## Rhynie Chert SLN Metrics Calculator ##
### Adapted from "Analytical approaches to networks, trophic structure, and ancient food webs" NAPC 2024 food web workshop


### Rhynie network ###
The following script takes two types of files describing Species Level Networks (SLNs) as input. The first is a list of taxa and associated information like trophic guild assignment, habitat (terrestrial vs. aquatic), etc. The second file is the species-level adjacency matrix, which is a binary $\vert U\vert\times \vert U\vert$ matrix, where $\vert U\vert$ is the total number of species in the network, $U$. The entries in this matrix are 0 or 1. If species $G_i$ preys on species $G_j$, then the $ij^{th}$ entry is 1, and zero otherwise.

### Code note ###
Note that much of the code and software written by Peter Roopnarine for working with metanetworks, constructing species-level food webs, calculating their metrics and simulating their dynamics, have been written using the Julia programming language. You must have Julia installed on your system to operate the code, and the Jupyter notebook environment installed for Julia. Helpful links are:

https://julialang.org/

https://jupyter.org/

The following blocks of code are therefore all Julia. The code is licensed with the GNU General Protection License which, if you are not familiar with (but you should be!), allows users to freely reuse, modify and redistribute the original code. But please familiarize yourself with the obligations and restrictions of the license.

In [9]:
# load necessary Julia libraries
# these must be installed via the Julia repl or terminal environment. Do so with the following commands
# using Pkg
# Pkg.add("CSV")
using CSV,DelimitedFiles,DataFrames,Random,Distributions,StatsPlots,LinearAlgebra,PoissonRandom,Graphs,Colors,FilePathsBase

# also include custome functions that will be used to calculate particular metrics
include("./loop_finder.jl")

nodes_in_loops

# Directory choice #
Input which directory the SLN or SLNs you want to analyze are stored in

In [10]:
# add the path from your working directory to the folder the SLN files are in
## note that the matrix files should be named "matrix_XXX.csv" and the info files should be named "speciesinfo_XXX.csv"
dir_path = "SLNs/Rhynie_TS"
# add a label for this analysis that will become the output table's filename
analysis_name = "Rhynie_TS"

"Rhynie_TS"

In [None]:
# create an empty dataframe to populate with metric values for each web
SLN_stats_out = DataFrame(SLN_ID = String[], Detritus = Int64[], S = Float64[], interactions = Float64[], L_D = Float64[], C = Float64[],
    Basal = Float64[], Top = Float64[], Herbiv_true = Float64[], Herbiv = Float64[], Carniv = Float64[],
    meanInDegree = Float64[], stdInDegree = Float64[], 
    mean_longest_chain = Float64[], max_chain_len = Float64[], mean_NTP = Float64[], max_NTP = Float64[], mean_NTP_norm = Float64[], 
    TrOmniv = Float64[], q_inCoherence = Float64[], 
    diameter = Float64[], mean_path_len = Float64[], std_path_len = Float64[],
    loop = Float64[], Modularity = Float64[]
)
    
# store the filenames of the matrix files from the specified directory 
matrix_files = filter(f -> occursin(r"matrix_.*\.csv", f), readdir(dir_path; join=true))
info_files = filter(f -> occursin(r"speciesinfo_.*\.csv", f), readdir(dir_path; join=true))

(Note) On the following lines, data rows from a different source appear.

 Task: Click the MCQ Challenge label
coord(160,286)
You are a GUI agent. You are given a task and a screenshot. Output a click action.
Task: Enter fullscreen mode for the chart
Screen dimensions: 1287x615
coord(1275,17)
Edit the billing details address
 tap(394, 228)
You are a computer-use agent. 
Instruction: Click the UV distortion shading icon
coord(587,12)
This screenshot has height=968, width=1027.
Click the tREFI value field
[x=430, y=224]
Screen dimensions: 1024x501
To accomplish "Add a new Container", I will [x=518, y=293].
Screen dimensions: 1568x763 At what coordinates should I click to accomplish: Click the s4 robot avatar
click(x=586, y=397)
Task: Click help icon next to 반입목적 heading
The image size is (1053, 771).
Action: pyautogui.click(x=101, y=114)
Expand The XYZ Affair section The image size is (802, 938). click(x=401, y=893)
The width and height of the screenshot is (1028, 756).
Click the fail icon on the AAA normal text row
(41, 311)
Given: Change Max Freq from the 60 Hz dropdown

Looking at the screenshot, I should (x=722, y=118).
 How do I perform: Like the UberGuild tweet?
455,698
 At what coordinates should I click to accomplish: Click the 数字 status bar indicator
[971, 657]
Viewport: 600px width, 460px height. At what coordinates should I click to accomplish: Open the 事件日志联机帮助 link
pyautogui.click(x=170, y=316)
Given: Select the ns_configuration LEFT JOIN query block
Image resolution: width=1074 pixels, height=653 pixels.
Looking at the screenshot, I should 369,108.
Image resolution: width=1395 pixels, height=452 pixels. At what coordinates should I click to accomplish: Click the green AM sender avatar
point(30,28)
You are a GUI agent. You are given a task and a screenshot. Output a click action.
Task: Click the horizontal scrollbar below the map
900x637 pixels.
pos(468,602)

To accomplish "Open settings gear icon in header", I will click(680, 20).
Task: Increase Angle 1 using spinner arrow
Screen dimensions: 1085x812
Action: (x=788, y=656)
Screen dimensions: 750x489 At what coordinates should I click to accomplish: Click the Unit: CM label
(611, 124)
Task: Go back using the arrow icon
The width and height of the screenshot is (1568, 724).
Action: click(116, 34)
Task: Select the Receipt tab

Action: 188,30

n_SLNs = length(matrix_files)

#### the main loop begins below ####
for index in 1:n_SLNs
    ### File input ###
    ## Read the species info and adjacency matrix files.
    sp_P = CSV.read(info_files[index], DataFrame)
    sp_A_df = CSV.read(matrix_files[index], DataFrame; header = false)
    sp_A = Matrix(sp_A_df)
    
    # pull the name/number of the network from the matrix filename
    webname = match(r"matrix_(.*)\.csv", matrix_files[index])
    SLN_ID = webname !== nothing ? webname.captures[1] : missing
     
    #------------------------------------#
    ### Basic stats ###

    ## no. of interactions 
    interactions = sum(sp_A)
    no_species = size(sp_A)[1]
    ## link density
    L_D = interactions/no_species
    ## connectance
    C = interactions/(no_species*(no_species-1))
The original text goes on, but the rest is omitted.